**Required task:** Update the records below by replacing every instance of "GUI agent" with "interface assistant" and changing nothing else.

** Start Excerpted records **

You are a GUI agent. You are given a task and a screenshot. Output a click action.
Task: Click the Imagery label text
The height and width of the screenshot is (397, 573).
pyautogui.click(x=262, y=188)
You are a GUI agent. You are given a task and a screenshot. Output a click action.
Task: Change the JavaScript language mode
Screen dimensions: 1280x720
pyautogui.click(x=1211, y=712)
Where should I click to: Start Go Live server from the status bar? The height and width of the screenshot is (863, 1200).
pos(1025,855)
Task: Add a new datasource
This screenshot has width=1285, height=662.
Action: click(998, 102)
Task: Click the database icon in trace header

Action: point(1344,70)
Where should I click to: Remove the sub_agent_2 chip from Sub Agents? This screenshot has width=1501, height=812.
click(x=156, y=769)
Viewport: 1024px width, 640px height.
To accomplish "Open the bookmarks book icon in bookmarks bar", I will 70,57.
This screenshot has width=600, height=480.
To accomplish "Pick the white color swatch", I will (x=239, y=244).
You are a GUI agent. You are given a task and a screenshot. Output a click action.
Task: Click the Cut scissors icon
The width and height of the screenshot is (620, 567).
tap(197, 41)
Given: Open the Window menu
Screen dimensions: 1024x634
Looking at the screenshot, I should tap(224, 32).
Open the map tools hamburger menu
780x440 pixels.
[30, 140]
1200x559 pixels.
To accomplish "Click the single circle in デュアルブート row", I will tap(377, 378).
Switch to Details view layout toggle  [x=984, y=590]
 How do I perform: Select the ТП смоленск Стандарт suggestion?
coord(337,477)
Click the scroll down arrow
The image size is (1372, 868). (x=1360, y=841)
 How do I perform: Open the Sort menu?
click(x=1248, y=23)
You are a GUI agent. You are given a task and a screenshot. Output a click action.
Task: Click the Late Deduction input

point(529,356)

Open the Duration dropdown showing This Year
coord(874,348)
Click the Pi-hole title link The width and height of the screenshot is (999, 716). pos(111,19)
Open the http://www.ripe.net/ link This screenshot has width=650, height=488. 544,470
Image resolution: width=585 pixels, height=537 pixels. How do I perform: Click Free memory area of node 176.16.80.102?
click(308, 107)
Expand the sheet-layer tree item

** End Excerpted records **

**Full solution:**
You are a interface assistant. You are given a task and a screenshot. Output a click action.
Task: Click the Imagery label text
The height and width of the screenshot is (397, 573).
pyautogui.click(x=262, y=188)
You are a interface assistant. You are given a task and a screenshot. Output a click action.
Task: Change the JavaScript language mode
Screen dimensions: 1280x720
pyautogui.click(x=1211, y=712)
Where should I click to: Start Go Live server from the status bar? The height and width of the screenshot is (863, 1200).
pos(1025,855)
Task: Add a new datasource
This screenshot has width=1285, height=662.
Action: click(998, 102)
Task: Click the database icon in trace header

Action: point(1344,70)
Where should I click to: Remove the sub_agent_2 chip from Sub Agents? This screenshot has width=1501, height=812.
click(x=156, y=769)
Viewport: 1024px width, 640px height.
To accomplish "Open the bookmarks book icon in bookmarks bar", I will 70,57.
This screenshot has width=600, height=480.
To accomplish "Pick the white color swatch", I will (x=239, y=244).
You are a interface assistant. You are given a task and a screenshot. Output a click action.
Task: Click the Cut scissors icon
The width and height of the screenshot is (620, 567).
tap(197, 41)
Given: Open the Window menu
Screen dimensions: 1024x634
Looking at the screenshot, I should tap(224, 32).
Open the map tools hamburger menu
780x440 pixels.
[30, 140]
1200x559 pixels.
To accomplish "Click the single circle in デュアルブート row", I will tap(377, 378).
Switch to Details view layout toggle  [x=984, y=590]
 How do I perform: Select the ТП смоленск Стандарт suggestion?
coord(337,477)
Click the scroll down arrow
The image size is (1372, 868). (x=1360, y=841)
 How do I perform: Open the Sort menu?
click(x=1248, y=23)
You are a interface assistant. You are given a task and a screenshot. Output a click action.
Task: Click the Late Deduction input

point(529,356)

Open the Duration dropdown showing This Year
coord(874,348)
Click the Pi-hole title link The width and height of the screenshot is (999, 716). pos(111,19)
Open the http://www.ripe.net/ link This screenshot has width=650, height=488. 544,470
Image resolution: width=585 pixels, height=537 pixels. How do I perform: Click Free memory area of node 176.16.80.102?
click(308, 107)
Expand the sheet-layer tree item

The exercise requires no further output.